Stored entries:
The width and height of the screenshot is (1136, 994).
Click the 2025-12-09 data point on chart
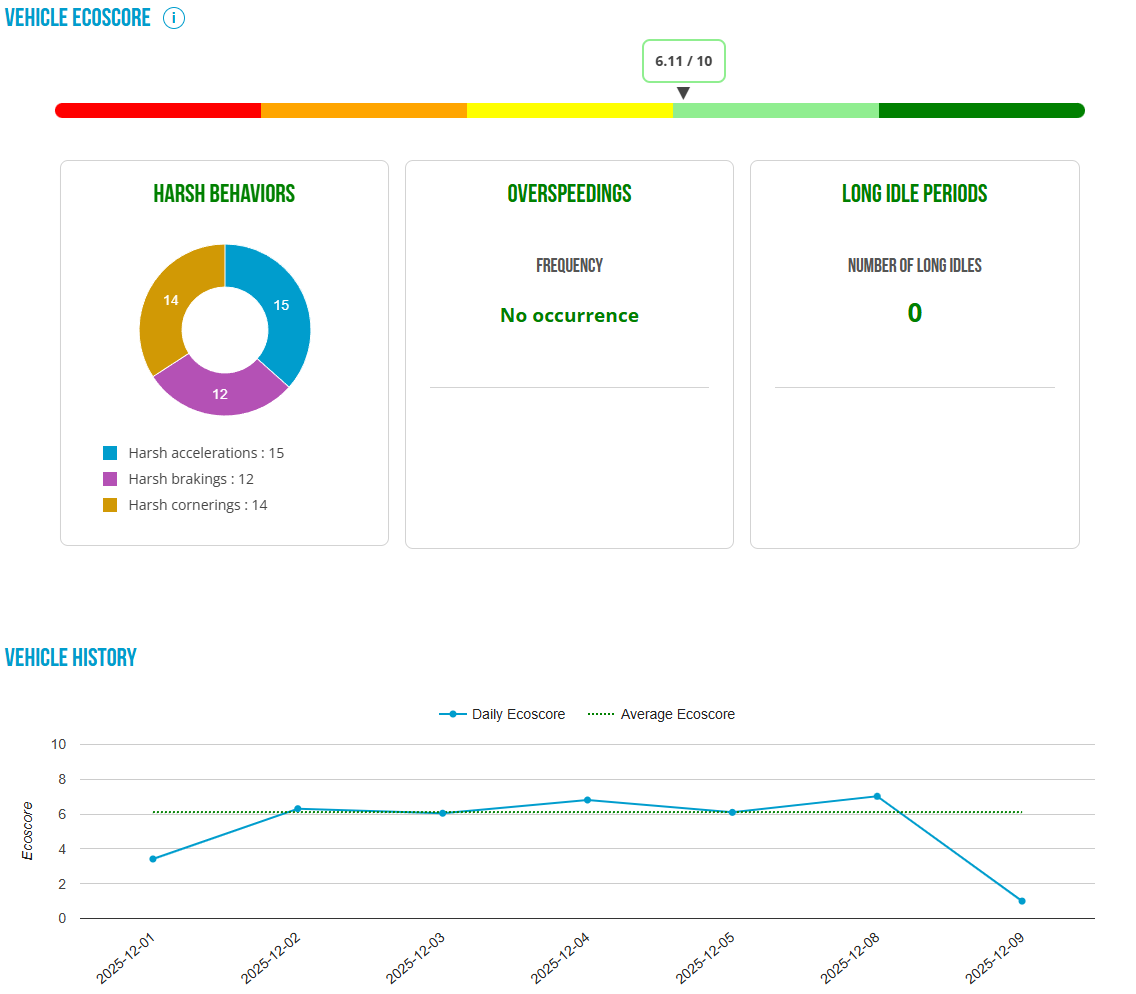click(x=1022, y=901)
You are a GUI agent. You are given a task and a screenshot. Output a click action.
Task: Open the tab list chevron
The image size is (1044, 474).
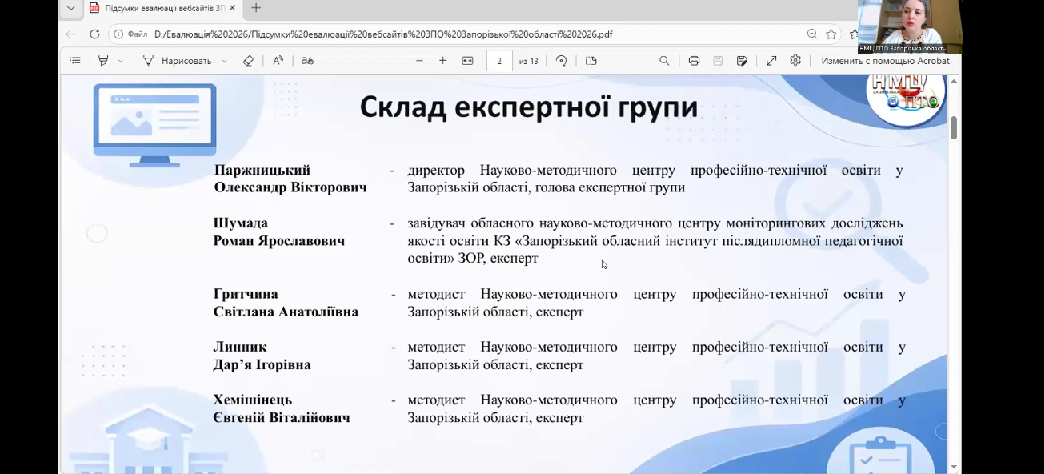tap(67, 8)
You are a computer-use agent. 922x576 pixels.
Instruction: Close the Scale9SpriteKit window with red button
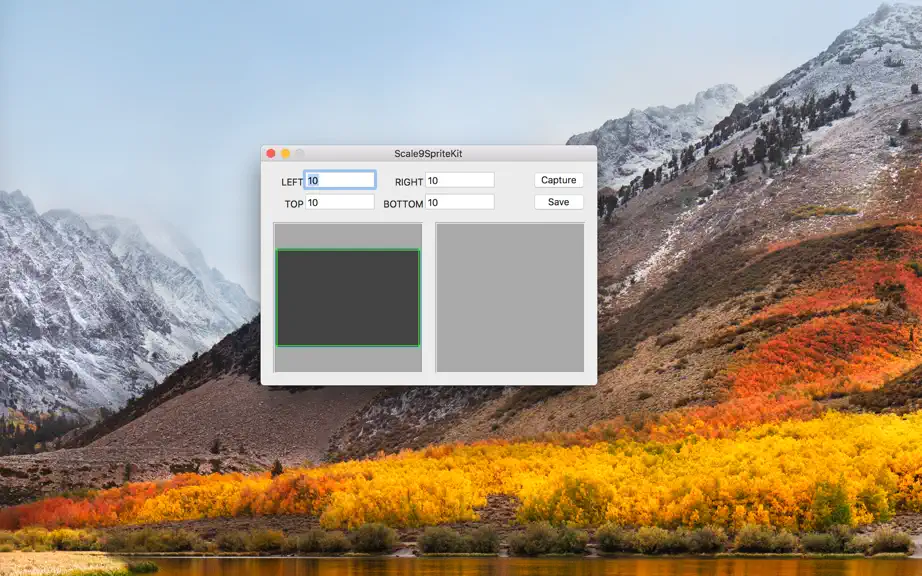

WHAT TO DO: If the data includes images, skip them and copy every line exactly.

FINISHED EXERCISE:
The width and height of the screenshot is (1136, 994).
Click the 2025-12-09 data point on chart
click(x=1022, y=901)
You are a GUI agent. You are given a task and a screenshot. Output a click action.
Task: Open the tab list chevron
The image size is (1044, 474).
tap(67, 8)
You are a computer-use agent. 922x576 pixels.
Instruction: Close the Scale9SpriteKit window with red button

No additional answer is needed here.